Für Resilienztrainerin Michaela Blattnigs (Dritte von rechts) anschaulichen Vortrag dankten Bürgermeister Bernhard Stangl, GeHiH-Geschädftsführer Elisabeth Gottsche und Joachim Sertl (von Links) sowie GeHiH-Organisationsteammitglied Cornelia Spitaler und Vorsitzender Karl Lorenz (von rechts). Foto: Bernhard Piegsa

Harmoniesüchtige und Vermeider

Zwei Seiten berge ebenfalls der Persönlichkeitsanteil des Harmoniesüchtigen in sich: „Er sorgt dafür, dass wir gemocht werden und eine gute Stimmung im Verhältnis zu anderen herrscht. Wird er aber in Ihnen zu laut, so geraten Sie immerfort ins Hintertreffen, weil Sie meinen, dass stets zuerst die anderen dran sein müssten, für die Sie sich überfordern.“ Schließlich gebe es noch den Wesenszug des Vermeiders: Er ermutige dazu, „mal fünf gerade sein zu lassen“, was allerdings auch in fortwährendes Wegschieben unangenehmer Herausforderungen abgleiten könne.

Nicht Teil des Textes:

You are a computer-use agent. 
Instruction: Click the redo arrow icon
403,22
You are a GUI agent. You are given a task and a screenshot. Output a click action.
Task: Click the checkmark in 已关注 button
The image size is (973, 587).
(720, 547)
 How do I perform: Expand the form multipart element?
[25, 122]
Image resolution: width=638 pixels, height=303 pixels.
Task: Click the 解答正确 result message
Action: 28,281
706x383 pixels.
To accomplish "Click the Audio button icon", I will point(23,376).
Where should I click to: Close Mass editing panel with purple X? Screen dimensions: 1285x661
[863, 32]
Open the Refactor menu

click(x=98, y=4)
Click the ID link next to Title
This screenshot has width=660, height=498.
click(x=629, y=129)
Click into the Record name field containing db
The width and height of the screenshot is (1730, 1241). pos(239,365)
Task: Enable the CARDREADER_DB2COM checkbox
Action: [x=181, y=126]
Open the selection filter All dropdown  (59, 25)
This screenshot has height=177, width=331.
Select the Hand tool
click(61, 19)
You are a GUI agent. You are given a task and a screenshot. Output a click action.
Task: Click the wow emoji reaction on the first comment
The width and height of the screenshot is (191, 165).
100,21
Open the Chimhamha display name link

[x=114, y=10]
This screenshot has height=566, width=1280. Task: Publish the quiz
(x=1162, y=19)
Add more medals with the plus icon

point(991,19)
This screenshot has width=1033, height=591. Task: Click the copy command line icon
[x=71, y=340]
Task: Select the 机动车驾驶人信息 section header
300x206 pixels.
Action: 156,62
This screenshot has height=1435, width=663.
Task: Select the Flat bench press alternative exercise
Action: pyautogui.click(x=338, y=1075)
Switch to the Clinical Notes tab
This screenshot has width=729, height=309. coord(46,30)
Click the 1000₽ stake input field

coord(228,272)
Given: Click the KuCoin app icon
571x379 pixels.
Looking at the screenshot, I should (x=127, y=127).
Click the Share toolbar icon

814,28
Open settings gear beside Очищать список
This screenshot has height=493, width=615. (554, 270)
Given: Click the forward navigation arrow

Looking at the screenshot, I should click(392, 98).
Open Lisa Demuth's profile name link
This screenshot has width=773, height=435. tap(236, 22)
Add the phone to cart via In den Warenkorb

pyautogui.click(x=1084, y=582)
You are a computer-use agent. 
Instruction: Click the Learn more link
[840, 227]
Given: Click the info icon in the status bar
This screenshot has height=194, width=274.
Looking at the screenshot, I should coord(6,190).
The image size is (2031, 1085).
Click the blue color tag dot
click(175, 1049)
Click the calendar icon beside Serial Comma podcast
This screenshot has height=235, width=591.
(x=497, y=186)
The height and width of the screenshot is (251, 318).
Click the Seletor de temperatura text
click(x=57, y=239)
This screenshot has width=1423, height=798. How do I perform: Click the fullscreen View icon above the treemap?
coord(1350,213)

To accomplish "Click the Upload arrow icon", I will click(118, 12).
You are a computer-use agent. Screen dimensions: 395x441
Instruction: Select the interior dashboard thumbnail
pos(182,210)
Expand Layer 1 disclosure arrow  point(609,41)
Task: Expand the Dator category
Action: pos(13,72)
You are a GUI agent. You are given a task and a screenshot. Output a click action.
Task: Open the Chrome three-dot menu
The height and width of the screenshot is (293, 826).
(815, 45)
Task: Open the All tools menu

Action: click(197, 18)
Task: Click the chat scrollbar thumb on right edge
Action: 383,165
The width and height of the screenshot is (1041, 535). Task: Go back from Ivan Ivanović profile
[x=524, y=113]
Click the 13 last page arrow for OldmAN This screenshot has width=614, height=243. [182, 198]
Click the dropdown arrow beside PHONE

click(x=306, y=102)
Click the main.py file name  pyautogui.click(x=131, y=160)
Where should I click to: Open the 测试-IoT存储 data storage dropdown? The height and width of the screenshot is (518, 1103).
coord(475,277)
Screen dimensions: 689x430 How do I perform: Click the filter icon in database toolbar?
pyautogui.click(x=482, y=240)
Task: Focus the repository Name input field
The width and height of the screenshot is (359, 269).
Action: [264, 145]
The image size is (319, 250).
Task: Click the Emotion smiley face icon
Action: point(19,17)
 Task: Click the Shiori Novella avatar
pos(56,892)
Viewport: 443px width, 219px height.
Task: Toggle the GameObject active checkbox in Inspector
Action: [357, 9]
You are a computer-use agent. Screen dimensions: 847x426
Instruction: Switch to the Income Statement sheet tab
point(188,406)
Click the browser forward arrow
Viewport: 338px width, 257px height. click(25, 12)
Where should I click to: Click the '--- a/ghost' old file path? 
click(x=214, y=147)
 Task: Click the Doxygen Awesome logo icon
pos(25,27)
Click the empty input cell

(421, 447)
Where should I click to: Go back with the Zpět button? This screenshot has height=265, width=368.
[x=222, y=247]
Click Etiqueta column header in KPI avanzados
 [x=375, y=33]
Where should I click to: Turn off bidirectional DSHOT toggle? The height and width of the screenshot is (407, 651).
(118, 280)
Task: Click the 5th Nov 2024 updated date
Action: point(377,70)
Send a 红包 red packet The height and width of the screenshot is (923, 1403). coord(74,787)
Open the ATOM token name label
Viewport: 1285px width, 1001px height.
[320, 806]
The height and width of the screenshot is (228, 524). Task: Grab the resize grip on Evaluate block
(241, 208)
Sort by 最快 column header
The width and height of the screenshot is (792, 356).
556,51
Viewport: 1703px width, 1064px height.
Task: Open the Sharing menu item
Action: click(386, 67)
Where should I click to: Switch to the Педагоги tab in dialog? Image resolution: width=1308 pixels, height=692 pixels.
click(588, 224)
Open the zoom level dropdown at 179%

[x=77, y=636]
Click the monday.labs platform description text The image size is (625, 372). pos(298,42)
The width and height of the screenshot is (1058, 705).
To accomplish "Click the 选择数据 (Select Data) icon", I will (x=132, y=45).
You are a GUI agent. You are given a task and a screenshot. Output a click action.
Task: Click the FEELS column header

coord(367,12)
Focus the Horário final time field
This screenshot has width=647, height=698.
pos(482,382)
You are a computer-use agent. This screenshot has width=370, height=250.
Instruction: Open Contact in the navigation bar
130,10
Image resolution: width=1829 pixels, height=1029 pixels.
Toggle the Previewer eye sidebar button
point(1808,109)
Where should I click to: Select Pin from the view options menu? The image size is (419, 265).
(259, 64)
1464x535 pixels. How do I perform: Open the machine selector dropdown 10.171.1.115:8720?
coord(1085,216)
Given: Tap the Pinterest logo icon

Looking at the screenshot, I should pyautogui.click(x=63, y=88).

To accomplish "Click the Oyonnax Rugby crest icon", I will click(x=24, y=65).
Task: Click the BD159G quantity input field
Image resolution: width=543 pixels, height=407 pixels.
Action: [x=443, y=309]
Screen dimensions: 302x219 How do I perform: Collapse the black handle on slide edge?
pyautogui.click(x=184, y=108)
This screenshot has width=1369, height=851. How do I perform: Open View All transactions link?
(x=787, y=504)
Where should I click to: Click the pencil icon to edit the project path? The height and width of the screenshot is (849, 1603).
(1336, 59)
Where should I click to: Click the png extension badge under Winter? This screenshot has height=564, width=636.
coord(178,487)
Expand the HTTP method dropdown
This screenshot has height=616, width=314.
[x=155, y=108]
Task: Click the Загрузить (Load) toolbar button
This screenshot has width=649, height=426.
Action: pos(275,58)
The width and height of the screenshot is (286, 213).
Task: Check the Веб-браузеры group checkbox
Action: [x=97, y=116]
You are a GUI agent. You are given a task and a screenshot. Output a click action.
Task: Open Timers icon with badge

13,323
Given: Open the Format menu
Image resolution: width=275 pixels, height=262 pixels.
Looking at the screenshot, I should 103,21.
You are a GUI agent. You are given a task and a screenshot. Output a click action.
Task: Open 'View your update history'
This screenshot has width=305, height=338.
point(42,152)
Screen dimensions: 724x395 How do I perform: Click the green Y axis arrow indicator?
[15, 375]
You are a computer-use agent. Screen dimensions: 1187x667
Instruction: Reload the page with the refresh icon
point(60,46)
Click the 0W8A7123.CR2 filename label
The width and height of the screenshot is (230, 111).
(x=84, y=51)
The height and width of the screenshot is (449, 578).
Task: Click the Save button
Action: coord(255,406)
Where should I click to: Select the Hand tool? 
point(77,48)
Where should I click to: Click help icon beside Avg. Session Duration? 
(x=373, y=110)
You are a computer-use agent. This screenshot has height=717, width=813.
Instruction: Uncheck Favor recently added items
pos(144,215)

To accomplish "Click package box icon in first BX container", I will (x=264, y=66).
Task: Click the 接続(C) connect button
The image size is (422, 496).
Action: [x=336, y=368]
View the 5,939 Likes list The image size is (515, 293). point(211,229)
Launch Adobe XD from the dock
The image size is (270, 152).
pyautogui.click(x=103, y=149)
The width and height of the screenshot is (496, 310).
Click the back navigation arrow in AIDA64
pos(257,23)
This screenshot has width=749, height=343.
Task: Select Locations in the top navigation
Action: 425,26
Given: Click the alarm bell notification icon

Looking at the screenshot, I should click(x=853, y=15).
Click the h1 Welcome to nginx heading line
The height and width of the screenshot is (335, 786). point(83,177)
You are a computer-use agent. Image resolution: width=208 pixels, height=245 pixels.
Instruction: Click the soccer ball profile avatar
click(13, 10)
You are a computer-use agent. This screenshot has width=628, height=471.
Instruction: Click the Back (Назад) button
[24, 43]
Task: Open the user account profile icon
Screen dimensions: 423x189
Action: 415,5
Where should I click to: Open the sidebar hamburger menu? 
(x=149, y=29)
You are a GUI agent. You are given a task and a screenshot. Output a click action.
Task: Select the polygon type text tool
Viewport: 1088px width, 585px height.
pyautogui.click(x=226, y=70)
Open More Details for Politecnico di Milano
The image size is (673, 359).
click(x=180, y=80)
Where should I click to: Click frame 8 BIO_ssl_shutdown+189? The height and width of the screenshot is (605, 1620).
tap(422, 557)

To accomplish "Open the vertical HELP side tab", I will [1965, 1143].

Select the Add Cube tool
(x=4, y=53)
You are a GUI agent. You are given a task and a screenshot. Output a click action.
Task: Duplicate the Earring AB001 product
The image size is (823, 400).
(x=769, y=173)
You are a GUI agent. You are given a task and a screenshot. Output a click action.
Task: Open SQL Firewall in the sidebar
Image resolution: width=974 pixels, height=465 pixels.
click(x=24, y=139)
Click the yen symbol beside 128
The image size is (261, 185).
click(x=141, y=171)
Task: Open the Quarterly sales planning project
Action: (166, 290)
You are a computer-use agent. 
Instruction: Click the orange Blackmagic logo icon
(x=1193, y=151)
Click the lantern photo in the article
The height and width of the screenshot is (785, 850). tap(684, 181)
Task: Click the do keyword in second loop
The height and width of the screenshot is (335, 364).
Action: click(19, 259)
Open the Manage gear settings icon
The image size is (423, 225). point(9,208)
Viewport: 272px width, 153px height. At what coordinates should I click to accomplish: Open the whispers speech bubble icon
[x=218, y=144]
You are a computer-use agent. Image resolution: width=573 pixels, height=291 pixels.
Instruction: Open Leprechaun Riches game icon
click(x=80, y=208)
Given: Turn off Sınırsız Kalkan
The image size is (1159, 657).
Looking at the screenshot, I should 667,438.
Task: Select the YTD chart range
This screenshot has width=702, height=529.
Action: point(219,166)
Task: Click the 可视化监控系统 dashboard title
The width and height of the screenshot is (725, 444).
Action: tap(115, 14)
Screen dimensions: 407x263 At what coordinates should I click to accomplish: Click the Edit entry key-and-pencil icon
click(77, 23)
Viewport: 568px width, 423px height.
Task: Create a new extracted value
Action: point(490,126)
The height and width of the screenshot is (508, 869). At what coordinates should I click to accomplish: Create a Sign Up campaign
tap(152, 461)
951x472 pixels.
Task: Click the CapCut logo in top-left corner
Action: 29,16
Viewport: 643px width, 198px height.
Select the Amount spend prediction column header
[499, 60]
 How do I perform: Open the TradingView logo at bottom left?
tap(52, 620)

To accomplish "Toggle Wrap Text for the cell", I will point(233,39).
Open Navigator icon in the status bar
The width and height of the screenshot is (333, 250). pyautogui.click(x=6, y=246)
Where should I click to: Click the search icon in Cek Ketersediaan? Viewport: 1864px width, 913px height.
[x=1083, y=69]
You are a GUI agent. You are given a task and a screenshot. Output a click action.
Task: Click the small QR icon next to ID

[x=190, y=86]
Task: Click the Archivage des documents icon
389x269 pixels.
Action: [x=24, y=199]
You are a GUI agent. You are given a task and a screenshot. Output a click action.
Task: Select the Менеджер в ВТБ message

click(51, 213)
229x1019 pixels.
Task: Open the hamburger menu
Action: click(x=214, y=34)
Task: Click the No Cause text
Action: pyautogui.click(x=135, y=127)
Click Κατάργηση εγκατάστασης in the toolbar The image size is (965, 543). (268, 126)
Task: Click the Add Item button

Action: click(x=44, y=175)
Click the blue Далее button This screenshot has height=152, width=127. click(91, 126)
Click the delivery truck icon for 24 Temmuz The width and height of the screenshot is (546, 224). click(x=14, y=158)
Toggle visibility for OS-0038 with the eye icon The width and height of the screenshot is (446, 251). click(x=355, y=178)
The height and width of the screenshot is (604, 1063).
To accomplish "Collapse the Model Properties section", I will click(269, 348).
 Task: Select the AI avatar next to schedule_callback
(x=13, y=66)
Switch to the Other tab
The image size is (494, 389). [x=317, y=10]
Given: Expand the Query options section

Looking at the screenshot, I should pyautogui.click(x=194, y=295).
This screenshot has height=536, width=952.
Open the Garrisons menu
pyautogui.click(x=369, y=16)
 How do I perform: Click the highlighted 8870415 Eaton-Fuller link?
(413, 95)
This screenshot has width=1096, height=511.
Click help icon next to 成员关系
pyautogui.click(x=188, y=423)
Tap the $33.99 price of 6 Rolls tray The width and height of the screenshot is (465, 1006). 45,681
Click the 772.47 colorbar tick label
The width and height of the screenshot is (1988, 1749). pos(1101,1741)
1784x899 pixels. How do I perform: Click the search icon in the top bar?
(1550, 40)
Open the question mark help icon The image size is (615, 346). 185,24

Resilienz stehe wesentlich für eine umfassende Selbsterkenntnis und Selbstannahme auf der Basis eines positiven Denkens, gab Michaela Blattnig zu verstehen. Üben könne man dies beispielsweise durch Erstellung einer Liste eigener Stärken und durch eine morgendliche Routine, bei der man sich fragt, wie man sich heute fühlen möchte und was man hierzu brauche. Abends sollte man sich dann auf die erbaulichen Erfahrungen des Tages besinnen: „Wofür bin ich heute dankbar, was war heute besser als gestern?“

„Ich muss nicht, sondern ich darf“

Von essenzieller Bedeutung für ein wirksames Resilienztraining sei auch,
eigenverantwortliches Handeln zu üben, indem man Entscheidungen möglichst bewusst und unabhängig von äußeren Einflüssen und unhinterfragten Gewohnheiten treffe.

Auch in Pflichten und Problemen solle man vorrangig Chancen erkennen, etwa indem man in notwendigem frühem Aufstehen keinen lästigen Zwang sehe, sondern eine Chance, sich einige Minuten Zeit der Stille vor dem Start in den Alltag zu gönnen, oder indem man ein Problem als Herausforderung begreife und anpacke: „Ich muss nicht, sondern ich darf.“

Die Notfallbox

Zur Aufheiterung in bedrückenden Situationen könne man ferner eine „Notfallbox“ bereithalten, die aufbauende Dinge enthalte wie Kärtchen mit den notierten persönlichen Stärken, die Rufnummern guter Freunde, Erinnerungen an beglückende Erlebnisse oder eine CD mit Lieblingsmusik.

Glaubenssätze anpassen und nutzen

Schließlich riet Blattnig zur Hinterfragung anerzogener Glaubenssätze, indem man zum Beispiel aus einem „Eigenlob stinkt“ ein selbstbewusstes „Eigenlob stimmt“ mache, Perfektion als positiv erstrebenswertes Ziel statt als Zwang auffasse oder die eigene Liebenswürdigkeit nicht mehr an eine eingebläute vermeintliche Pflicht binde, es allen recht zu machen.